Где наши старухи-матери,
бабуси в гробных чистых платьицах,
с Евангелиями в кормильных усопших руках
лежат неоплаканные, неотпетые, непохороненные.
Поедем на Русь порыдать.
Где только в златых опадающих рощах
кротко бредёт, шествует Богомать.
Да в свой необъятный омофор
сбирает неистово золотой листопад.
Да избы забитые,
где уже восстают от смертного сна,
воскресают старухи святые
к Небесному Царству готовые.
Аки бабочки возлетающие
из священных сокровенных коконов.
Поедем на Русь ликовать.
Русь – Царствие Небесное Божье
уже на земле не земное...
50. Леонид Губанов. Его так и воспринимали – как варвара русской поэзии, несмотря на все его многочисленные ссылки на Верлена и Рембо, на Пушкина и Лермонтова. Он жил исключительно в мире поэзии, в мире русской поэзии, но вольность его обращения и со словом, и с ритмом, и с образами была такова, что весь предыдущий поэтический опыт как бы улетучивался, и он вновь оставался один на один с миром первичности: первичности слова, первичности человека. "По всей России стаи, стаи… А на спине моей как будто Горят горчичники восстаний. И крепко жалят банки бунта… На город смотрят, рот разинув, И зависть, как щенок, в груди. А у меня, как у России, – Всё впереди. Всё впереди!.." Был Леонид Губанов чересчур национальным русским поэтом, даже когда ругался со своим же народом и дерзил своим же святым.

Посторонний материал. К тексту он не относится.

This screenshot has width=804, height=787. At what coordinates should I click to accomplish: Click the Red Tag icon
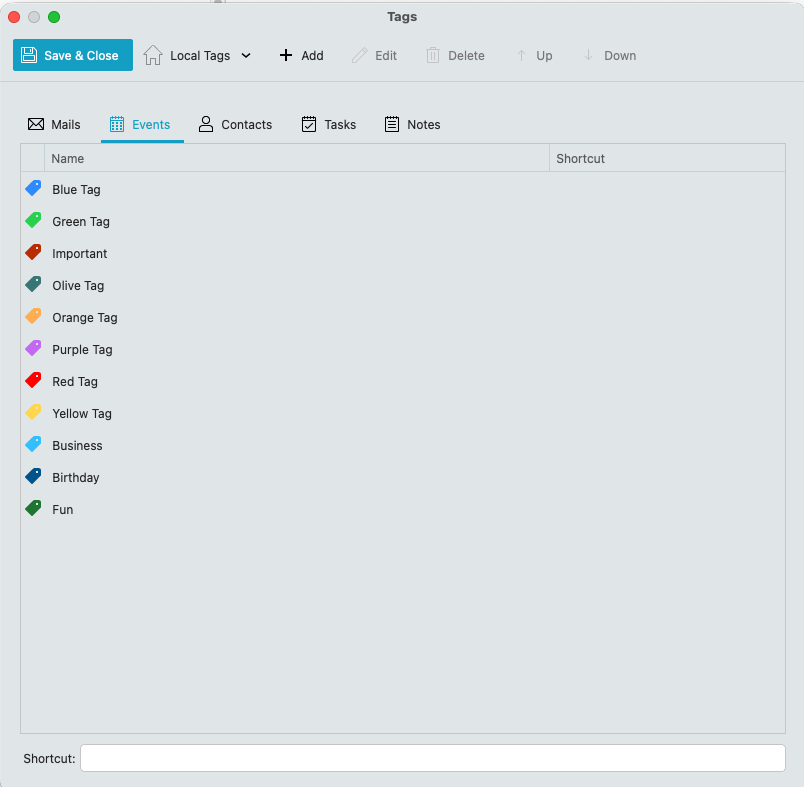coord(33,381)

Он был чересчур православным, особенно в свои поздние годы, чтобы приглянуться западным славистам. Те отшатывались от Губанова, как чёрт от ладана: чужим духом пахло. "И, вспомнив все слезы и нищенство, Всплывёт православное облако И скажет мне – ваше величество, Чужое-то небо нам побоку…" Нет, вся слава Леонида Губанова была и остаётся внутри России.